▸ **EXERCISE GOAL**
Set down all the lines below, each one exactly as shown.

Collected data
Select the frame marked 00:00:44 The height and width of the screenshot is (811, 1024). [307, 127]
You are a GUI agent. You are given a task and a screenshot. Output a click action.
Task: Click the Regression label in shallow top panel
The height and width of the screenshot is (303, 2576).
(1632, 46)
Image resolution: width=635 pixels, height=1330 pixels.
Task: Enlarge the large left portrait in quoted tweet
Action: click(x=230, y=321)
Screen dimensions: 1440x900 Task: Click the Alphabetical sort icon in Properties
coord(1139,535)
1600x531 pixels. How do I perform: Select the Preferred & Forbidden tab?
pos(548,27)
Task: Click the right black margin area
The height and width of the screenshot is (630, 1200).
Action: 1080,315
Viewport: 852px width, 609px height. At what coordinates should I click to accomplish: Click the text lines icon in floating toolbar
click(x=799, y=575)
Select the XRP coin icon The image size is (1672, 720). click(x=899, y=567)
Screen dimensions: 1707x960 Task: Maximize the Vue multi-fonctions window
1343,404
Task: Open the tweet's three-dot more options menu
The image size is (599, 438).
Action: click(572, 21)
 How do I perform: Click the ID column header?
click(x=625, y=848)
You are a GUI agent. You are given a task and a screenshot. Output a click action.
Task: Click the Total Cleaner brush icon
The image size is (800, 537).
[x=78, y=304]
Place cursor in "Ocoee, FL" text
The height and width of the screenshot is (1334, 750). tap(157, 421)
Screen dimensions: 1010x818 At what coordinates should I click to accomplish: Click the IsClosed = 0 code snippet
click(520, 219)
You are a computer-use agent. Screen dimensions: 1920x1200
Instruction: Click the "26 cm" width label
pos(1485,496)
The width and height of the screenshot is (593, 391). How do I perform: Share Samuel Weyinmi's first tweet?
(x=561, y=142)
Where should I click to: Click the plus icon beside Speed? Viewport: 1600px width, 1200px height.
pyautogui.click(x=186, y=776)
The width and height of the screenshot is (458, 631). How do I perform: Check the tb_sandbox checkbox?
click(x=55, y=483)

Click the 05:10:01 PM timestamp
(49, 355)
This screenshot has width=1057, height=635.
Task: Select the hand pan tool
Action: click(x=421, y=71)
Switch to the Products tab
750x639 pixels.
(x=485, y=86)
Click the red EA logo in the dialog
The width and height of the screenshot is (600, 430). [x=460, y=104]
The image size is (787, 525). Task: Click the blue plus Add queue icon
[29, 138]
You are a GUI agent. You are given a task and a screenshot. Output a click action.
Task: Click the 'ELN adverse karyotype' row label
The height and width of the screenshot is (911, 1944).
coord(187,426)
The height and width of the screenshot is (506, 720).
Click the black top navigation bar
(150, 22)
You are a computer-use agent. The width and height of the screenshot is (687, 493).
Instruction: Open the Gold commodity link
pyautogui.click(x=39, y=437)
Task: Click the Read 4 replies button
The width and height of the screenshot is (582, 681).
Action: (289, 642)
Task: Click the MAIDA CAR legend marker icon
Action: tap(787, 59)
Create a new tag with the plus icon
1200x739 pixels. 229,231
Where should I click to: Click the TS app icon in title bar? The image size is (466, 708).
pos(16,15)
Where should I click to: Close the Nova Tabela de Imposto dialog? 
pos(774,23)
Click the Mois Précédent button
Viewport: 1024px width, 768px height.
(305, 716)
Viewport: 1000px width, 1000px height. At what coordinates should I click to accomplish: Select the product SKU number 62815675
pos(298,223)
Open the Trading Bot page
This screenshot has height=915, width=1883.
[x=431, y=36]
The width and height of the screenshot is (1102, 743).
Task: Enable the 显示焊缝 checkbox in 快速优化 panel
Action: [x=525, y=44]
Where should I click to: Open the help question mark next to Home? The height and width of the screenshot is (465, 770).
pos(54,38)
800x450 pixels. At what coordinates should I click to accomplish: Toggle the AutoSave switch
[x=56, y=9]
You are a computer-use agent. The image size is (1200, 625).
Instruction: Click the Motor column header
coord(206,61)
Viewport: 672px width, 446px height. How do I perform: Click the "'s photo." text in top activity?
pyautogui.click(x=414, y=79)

▸ **EXPECTED ANSWER**
Select the frame marked 00:00:44 The height and width of the screenshot is (811, 1024). [307, 127]
You are a GUI agent. You are given a task and a screenshot. Output a click action.
Task: Click the Regression label in shallow top panel
The height and width of the screenshot is (303, 2576).
(1632, 46)
Image resolution: width=635 pixels, height=1330 pixels.
Task: Enlarge the large left portrait in quoted tweet
Action: click(x=230, y=321)
Screen dimensions: 1440x900 Task: Click the Alphabetical sort icon in Properties
coord(1139,535)
1600x531 pixels. How do I perform: Select the Preferred & Forbidden tab?
pos(548,27)
Task: Click the right black margin area
The height and width of the screenshot is (630, 1200).
Action: 1080,315
Viewport: 852px width, 609px height. At what coordinates should I click to accomplish: Click the text lines icon in floating toolbar
click(x=799, y=575)
Select the XRP coin icon The image size is (1672, 720). click(x=899, y=567)
Screen dimensions: 1707x960 Task: Maximize the Vue multi-fonctions window
1343,404
Task: Open the tweet's three-dot more options menu
The image size is (599, 438).
Action: click(572, 21)
 How do I perform: Click the ID column header?
click(x=625, y=848)
You are a GUI agent. You are given a task and a screenshot. Output a click action.
Task: Click the Total Cleaner brush icon
The image size is (800, 537).
[x=78, y=304]
Place cursor in "Ocoee, FL" text
The height and width of the screenshot is (1334, 750). tap(157, 421)
Screen dimensions: 1010x818 At what coordinates should I click to accomplish: Click the IsClosed = 0 code snippet
click(520, 219)
You are a computer-use agent. Screen dimensions: 1920x1200
Instruction: Click the "26 cm" width label
pos(1485,496)
The width and height of the screenshot is (593, 391). How do I perform: Share Samuel Weyinmi's first tweet?
(x=561, y=142)
Where should I click to: Click the plus icon beside Speed? Viewport: 1600px width, 1200px height.
pyautogui.click(x=186, y=776)
The width and height of the screenshot is (458, 631). How do I perform: Check the tb_sandbox checkbox?
click(x=55, y=483)

Click the 05:10:01 PM timestamp
(49, 355)
This screenshot has width=1057, height=635.
Task: Select the hand pan tool
Action: click(x=421, y=71)
Switch to the Products tab
750x639 pixels.
(x=485, y=86)
Click the red EA logo in the dialog
The width and height of the screenshot is (600, 430). [x=460, y=104]
The image size is (787, 525). Task: Click the blue plus Add queue icon
[29, 138]
You are a GUI agent. You are given a task and a screenshot. Output a click action.
Task: Click the 'ELN adverse karyotype' row label
The height and width of the screenshot is (911, 1944).
coord(187,426)
The height and width of the screenshot is (506, 720).
Click the black top navigation bar
(150, 22)
You are a computer-use agent. The width and height of the screenshot is (687, 493).
Instruction: Open the Gold commodity link
pyautogui.click(x=39, y=437)
Task: Click the Read 4 replies button
The width and height of the screenshot is (582, 681).
Action: (289, 642)
Task: Click the MAIDA CAR legend marker icon
Action: tap(787, 59)
Create a new tag with the plus icon
1200x739 pixels. 229,231
Where should I click to: Click the TS app icon in title bar? The image size is (466, 708).
pos(16,15)
Where should I click to: Close the Nova Tabela de Imposto dialog? 
pos(774,23)
Click the Mois Précédent button
Viewport: 1024px width, 768px height.
(305, 716)
Viewport: 1000px width, 1000px height. At what coordinates should I click to accomplish: Select the product SKU number 62815675
pos(298,223)
Open the Trading Bot page
This screenshot has height=915, width=1883.
[x=431, y=36]
The width and height of the screenshot is (1102, 743).
Task: Enable the 显示焊缝 checkbox in 快速优化 panel
Action: [x=525, y=44]
Where should I click to: Open the help question mark next to Home? The height and width of the screenshot is (465, 770).
pos(54,38)
800x450 pixels. At what coordinates should I click to accomplish: Toggle the AutoSave switch
[x=56, y=9]
You are a computer-use agent. The image size is (1200, 625).
Instruction: Click the Motor column header
coord(206,61)
Viewport: 672px width, 446px height. How do I perform: Click the "'s photo." text in top activity?
pyautogui.click(x=414, y=79)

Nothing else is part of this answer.